START ENTRIES SHOWN

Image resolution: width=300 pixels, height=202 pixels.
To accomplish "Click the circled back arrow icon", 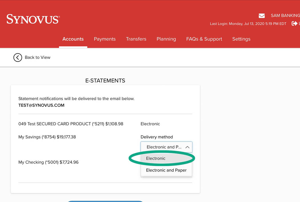I will (18, 57).
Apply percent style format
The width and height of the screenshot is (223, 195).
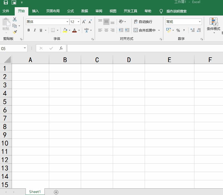178,30
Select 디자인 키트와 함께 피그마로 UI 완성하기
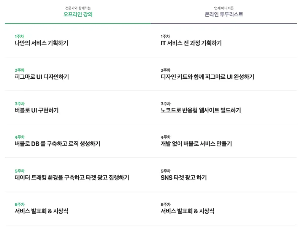Screen dimensions: 303x230 pyautogui.click(x=207, y=77)
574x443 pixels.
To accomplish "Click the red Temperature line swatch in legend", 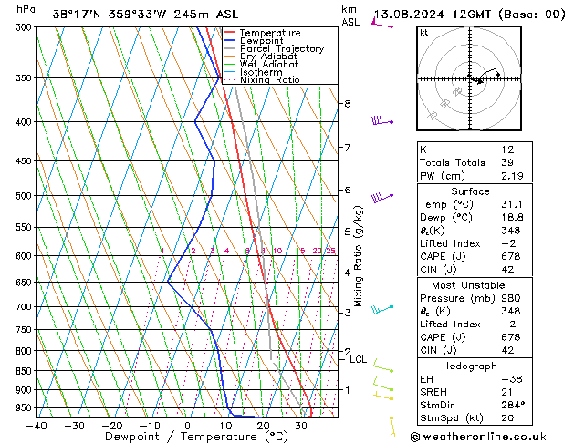I will (x=230, y=33).
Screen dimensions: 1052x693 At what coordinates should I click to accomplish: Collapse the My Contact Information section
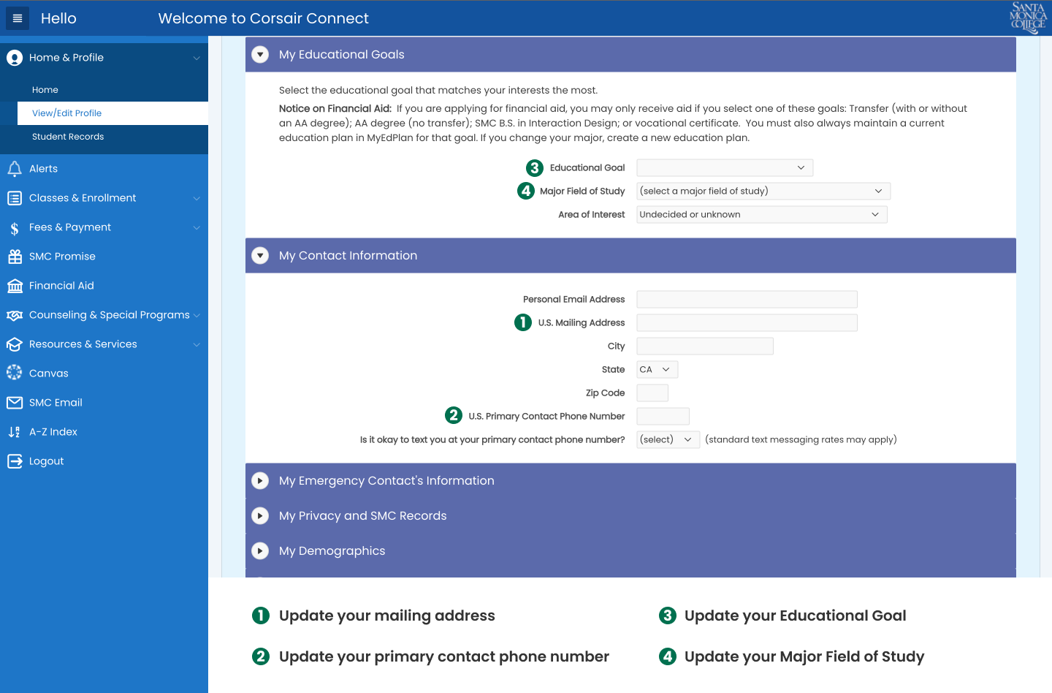pos(260,256)
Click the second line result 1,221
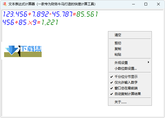This screenshot has width=165, height=118. [50, 22]
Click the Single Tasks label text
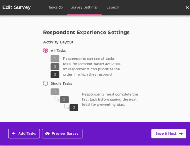This screenshot has height=146, width=190. [61, 83]
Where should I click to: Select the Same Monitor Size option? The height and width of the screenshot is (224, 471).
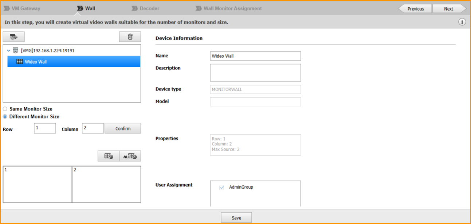coord(5,109)
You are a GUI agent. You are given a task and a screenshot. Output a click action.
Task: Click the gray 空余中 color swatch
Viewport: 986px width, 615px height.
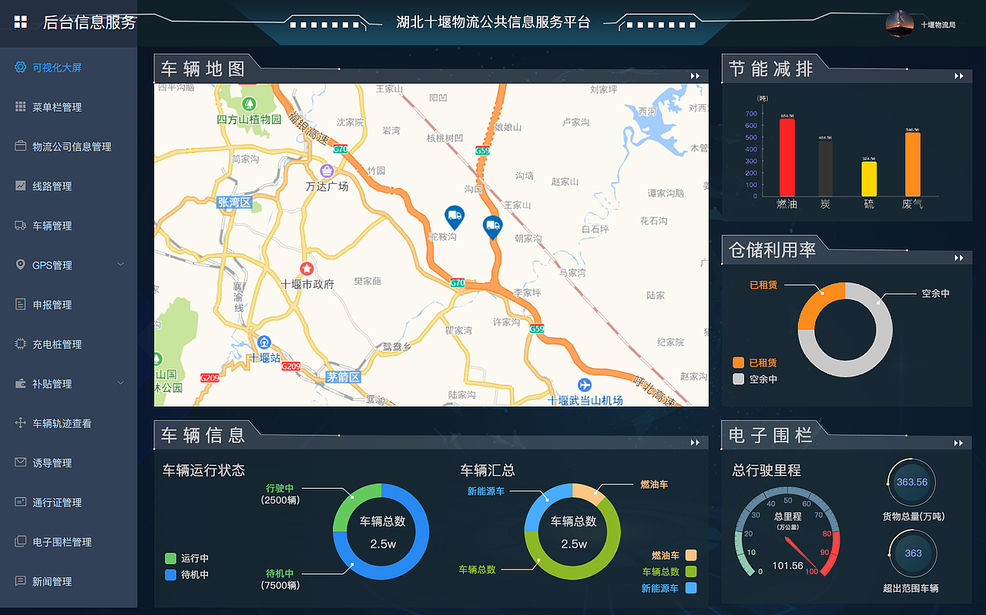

END ENTRIES SHOWN

WORK TO BE COMPLETED:
From the records above, copy every line that holds the word "pixels".

WORKED SOLUTION:
Image resolution: width=300 pixels, height=202 pixels.
574x443 pixels.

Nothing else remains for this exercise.